As I pointed out to a commenter after my post on Trump "paddling" Katy Tur ( July 9 ), bullying can also entail verbal assaults on a person. This can lead to the victim's drastic loss of self-esteem to the point of even committing suicide. Now, here in Colorado, that stands to be rectified with the passage of an anti-cyberbullying provision for a new anti-harassment law. According to The Denver Post (July 13): "Lawmakers sought a response to a problem that has taken a particular toll among kids and young adults."
Colorado's new measure is called "Kiana Arellano's Law" after a Highland's Ranch teen who attempted suicide after being cyberbullied" took hold on July 1st. Kiana's mom Kristy testified on behalf of the legislation and noted her daughter -once a cheerleader- is now paraplegic and unable to speak.
Ironically, an earlier 2014 effort to pass such a bill failed, and critics called it "too broad".
Afterwards, lawmakers asked the state Commission on Criminal and Juvenile Justice to review the issue and make recommendations. The resulting subcommittee included law enforcement, educators as well as the ACLU . They examined dozens of cyberbullying laws around the nation and noted Colorado needed to tweak its existing harassment law.
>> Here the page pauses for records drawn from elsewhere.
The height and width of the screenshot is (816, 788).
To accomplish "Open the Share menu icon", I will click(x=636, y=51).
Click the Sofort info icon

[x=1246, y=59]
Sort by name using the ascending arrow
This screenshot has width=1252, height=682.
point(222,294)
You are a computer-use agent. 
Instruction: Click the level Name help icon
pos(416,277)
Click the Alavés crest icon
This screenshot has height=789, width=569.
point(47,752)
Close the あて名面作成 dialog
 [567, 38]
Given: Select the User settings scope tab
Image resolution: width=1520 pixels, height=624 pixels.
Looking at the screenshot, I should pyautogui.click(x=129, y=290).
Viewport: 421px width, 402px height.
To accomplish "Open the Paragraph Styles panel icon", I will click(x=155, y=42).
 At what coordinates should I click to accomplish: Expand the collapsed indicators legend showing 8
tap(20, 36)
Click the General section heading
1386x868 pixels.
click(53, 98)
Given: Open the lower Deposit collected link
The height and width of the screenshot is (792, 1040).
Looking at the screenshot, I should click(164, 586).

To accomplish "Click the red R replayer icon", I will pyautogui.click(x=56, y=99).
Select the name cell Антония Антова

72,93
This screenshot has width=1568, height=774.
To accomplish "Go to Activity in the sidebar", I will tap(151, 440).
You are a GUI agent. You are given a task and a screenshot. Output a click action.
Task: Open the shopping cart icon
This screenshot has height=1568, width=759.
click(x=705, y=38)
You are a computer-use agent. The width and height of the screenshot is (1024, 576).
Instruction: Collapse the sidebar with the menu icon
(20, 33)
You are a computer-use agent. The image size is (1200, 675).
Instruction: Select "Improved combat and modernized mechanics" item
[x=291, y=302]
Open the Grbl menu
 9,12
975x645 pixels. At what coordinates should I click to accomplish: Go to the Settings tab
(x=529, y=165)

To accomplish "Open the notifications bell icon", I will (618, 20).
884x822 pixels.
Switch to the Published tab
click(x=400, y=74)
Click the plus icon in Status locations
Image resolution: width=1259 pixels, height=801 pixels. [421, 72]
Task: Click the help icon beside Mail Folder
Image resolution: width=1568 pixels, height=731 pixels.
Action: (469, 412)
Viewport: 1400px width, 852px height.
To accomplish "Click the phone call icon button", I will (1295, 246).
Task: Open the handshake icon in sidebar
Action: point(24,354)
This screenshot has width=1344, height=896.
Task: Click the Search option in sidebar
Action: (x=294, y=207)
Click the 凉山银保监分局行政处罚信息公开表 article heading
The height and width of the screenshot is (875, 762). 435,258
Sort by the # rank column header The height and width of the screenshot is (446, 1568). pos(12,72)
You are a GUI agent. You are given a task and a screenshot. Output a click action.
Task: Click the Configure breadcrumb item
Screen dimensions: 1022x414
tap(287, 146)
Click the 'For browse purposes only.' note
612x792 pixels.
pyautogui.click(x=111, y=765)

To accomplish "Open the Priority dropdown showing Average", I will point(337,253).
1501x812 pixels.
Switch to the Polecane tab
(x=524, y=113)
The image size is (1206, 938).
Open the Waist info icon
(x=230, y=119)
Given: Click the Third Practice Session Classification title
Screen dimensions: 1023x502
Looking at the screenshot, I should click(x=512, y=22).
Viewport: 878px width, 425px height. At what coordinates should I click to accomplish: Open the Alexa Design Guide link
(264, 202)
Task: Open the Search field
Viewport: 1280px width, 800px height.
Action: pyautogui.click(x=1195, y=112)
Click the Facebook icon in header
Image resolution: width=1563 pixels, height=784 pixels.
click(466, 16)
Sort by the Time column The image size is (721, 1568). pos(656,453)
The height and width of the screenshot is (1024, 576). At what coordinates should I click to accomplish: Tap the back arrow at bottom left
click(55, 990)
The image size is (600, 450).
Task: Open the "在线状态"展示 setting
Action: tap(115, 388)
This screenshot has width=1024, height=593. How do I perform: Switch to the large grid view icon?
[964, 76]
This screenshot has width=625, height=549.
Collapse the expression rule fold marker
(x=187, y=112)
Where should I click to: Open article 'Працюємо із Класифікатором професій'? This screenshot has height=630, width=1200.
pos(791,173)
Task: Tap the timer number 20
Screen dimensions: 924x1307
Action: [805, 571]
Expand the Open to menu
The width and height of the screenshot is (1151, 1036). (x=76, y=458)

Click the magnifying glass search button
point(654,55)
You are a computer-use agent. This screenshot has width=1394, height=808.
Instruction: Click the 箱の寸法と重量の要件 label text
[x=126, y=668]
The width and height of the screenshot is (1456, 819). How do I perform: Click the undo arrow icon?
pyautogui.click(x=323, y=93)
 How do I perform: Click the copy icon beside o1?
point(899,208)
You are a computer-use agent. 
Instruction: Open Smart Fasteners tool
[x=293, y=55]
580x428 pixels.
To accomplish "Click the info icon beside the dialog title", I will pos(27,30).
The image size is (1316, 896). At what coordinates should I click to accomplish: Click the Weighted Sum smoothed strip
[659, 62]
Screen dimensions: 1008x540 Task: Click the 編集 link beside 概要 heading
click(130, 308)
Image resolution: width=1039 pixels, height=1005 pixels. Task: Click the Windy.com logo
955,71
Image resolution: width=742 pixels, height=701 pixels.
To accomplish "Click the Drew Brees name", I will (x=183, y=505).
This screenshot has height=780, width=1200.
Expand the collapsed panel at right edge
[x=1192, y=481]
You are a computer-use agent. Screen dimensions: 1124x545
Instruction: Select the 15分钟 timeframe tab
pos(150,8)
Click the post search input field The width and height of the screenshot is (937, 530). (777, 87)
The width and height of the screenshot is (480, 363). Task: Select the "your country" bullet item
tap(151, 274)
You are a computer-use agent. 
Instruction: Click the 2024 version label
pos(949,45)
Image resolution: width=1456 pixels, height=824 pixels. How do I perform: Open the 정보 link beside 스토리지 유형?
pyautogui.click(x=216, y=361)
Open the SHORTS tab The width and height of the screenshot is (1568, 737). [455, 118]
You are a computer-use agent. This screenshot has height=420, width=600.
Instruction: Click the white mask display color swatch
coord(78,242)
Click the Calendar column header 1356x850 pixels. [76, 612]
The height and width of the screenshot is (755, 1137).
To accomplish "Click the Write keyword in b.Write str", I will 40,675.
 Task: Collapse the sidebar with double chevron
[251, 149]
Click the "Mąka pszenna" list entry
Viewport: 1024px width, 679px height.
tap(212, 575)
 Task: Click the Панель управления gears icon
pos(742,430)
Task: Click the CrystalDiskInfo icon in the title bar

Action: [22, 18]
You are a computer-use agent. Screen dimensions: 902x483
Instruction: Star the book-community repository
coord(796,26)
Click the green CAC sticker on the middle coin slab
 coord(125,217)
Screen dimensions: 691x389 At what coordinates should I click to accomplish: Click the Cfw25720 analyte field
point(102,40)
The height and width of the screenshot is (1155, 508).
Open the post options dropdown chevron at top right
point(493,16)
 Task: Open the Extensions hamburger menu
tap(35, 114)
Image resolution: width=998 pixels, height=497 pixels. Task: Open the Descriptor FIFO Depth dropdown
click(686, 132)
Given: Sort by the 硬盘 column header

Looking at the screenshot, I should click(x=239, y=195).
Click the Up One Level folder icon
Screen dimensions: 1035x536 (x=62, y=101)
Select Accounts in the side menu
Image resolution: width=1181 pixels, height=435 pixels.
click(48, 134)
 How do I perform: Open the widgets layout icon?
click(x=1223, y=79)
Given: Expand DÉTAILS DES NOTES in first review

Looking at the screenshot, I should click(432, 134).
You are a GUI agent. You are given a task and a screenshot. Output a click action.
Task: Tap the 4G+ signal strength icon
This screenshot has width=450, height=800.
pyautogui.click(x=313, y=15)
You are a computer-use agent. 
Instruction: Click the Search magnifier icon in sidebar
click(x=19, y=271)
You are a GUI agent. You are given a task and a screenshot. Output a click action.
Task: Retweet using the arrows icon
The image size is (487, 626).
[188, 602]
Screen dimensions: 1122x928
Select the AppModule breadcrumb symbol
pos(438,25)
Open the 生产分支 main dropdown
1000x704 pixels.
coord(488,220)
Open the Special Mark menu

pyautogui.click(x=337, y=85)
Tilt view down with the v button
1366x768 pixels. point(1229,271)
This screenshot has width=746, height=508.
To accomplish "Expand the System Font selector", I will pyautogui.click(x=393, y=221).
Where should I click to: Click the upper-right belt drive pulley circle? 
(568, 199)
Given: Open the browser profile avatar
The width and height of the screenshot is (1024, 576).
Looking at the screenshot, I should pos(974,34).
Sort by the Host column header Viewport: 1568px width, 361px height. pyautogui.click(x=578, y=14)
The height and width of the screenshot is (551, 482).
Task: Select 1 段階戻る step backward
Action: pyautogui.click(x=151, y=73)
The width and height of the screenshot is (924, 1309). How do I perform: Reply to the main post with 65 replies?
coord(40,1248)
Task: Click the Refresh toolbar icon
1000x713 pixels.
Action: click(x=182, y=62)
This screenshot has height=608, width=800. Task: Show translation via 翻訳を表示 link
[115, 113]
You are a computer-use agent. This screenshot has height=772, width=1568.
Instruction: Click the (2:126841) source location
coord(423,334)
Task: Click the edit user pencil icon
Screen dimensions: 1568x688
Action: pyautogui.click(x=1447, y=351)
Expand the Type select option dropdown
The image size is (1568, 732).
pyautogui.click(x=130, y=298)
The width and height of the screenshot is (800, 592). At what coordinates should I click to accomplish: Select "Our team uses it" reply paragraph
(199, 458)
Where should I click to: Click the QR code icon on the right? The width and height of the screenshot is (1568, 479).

In the case of the new law, according to the Post:
"Cyberbullying has to rise to criminal intent to alarm, annoy or harass and it can be either direct or indirect . Thus, an online posting need not be directly sent to an individual victim 'to fall under the statute."
With the new legal language in place and even prison time now designated for violators, the proponents of the law "want to see parents and schools talk about online rules, i.e. 'netiquette', and stress that people shouldn't do or say anything in the cyber world that they wouldn't do or say in person."
Whether the new law is sufficient to address the issue remains to be seen.